**Dataset**.
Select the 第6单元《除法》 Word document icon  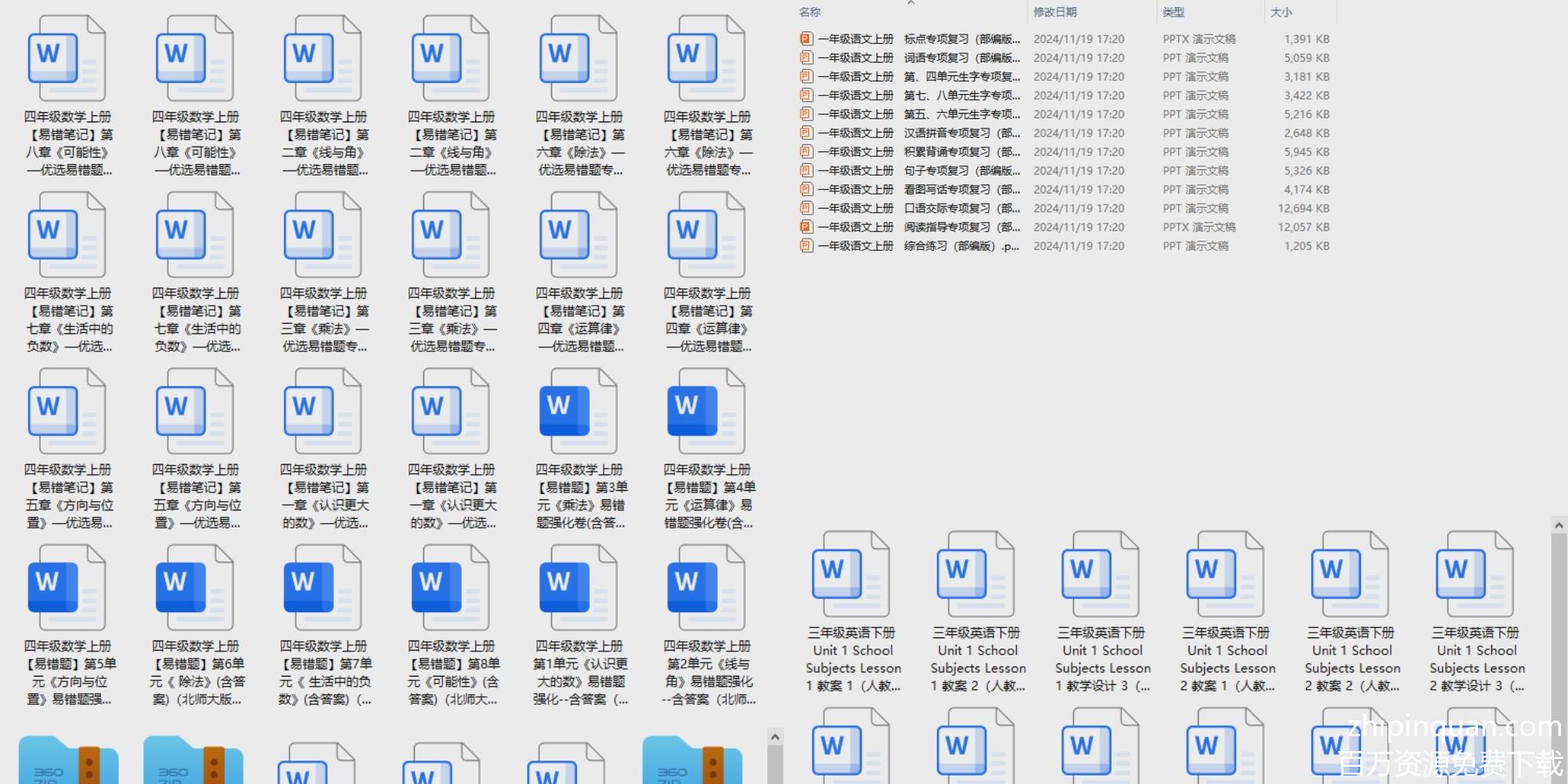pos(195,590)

--

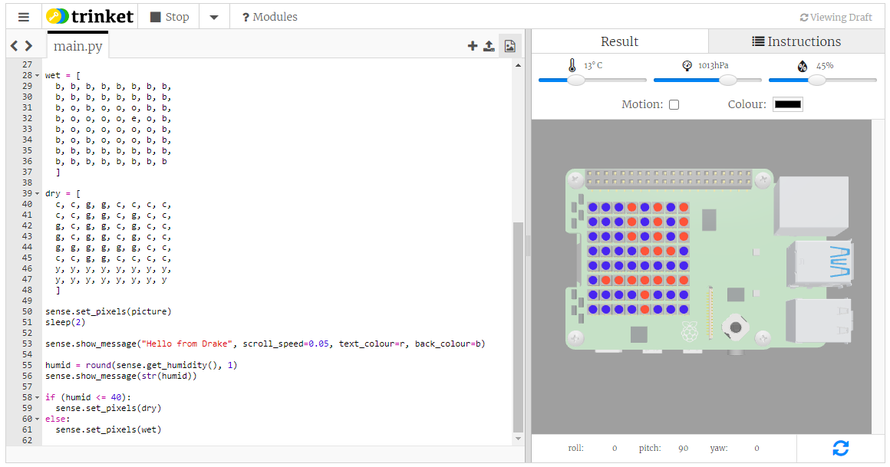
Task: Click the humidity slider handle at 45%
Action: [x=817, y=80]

---

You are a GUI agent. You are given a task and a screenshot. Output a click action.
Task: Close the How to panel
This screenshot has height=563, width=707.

**Your assignment**. Say how many lines in the entries contain the string "screenshot". Nothing else belongs in the reply.

**Answer for this exercise**. 2